Records: Begin

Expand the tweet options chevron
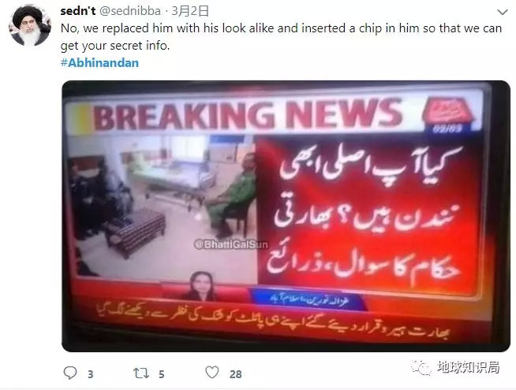This screenshot has width=516, height=390. click(x=502, y=13)
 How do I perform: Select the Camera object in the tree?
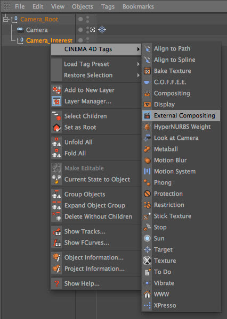tap(37, 30)
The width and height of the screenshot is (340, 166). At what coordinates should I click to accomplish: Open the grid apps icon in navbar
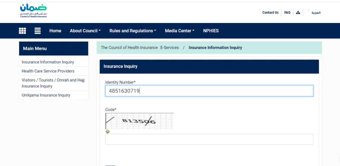pyautogui.click(x=22, y=31)
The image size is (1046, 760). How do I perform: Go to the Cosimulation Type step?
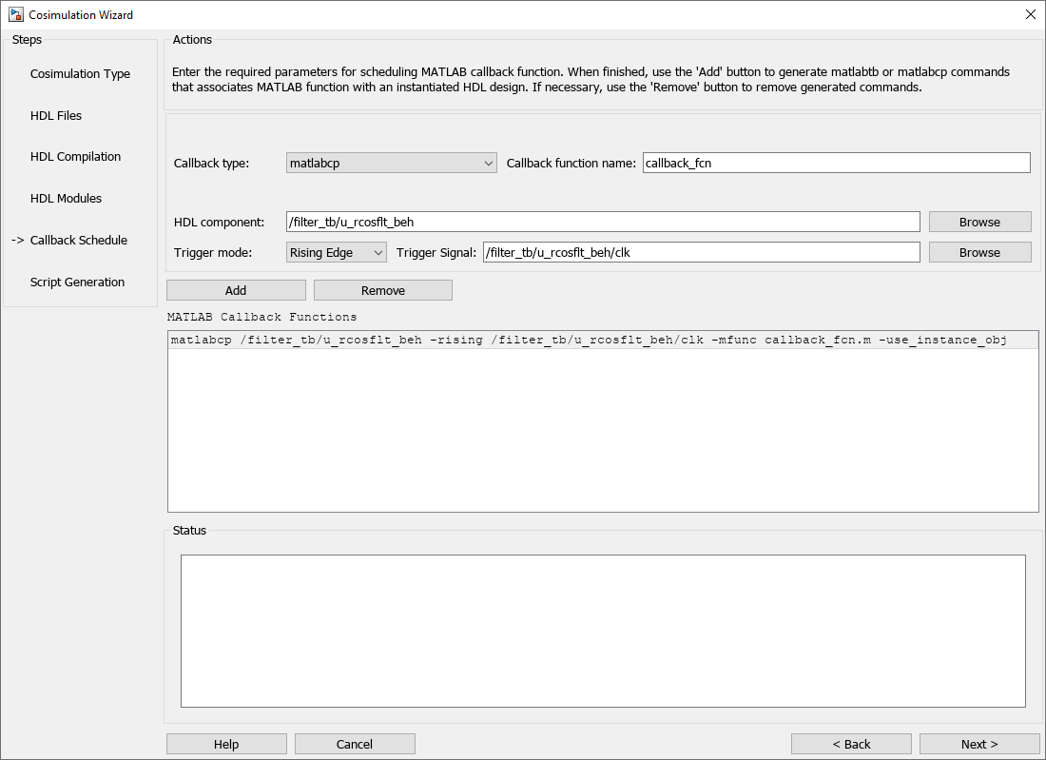point(80,74)
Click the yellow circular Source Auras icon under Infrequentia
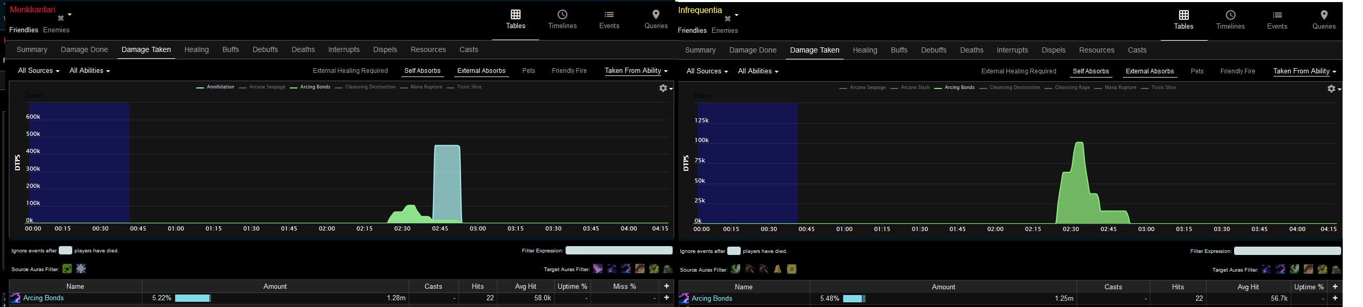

Records: End

◆ Your objective
Return each record exactly as given, excluding any image.

◆ Expected answer
Expand the tweet options chevron
This screenshot has width=516, height=390. click(x=502, y=13)
 How do I perform: Select the Camera object in the tree?
tap(37, 30)
The width and height of the screenshot is (340, 166). At what coordinates should I click to accomplish: Open the grid apps icon in navbar
pyautogui.click(x=22, y=31)
The image size is (1046, 760). How do I perform: Go to the Cosimulation Type step?
point(80,74)
Click the yellow circular Source Auras icon under Infrequentia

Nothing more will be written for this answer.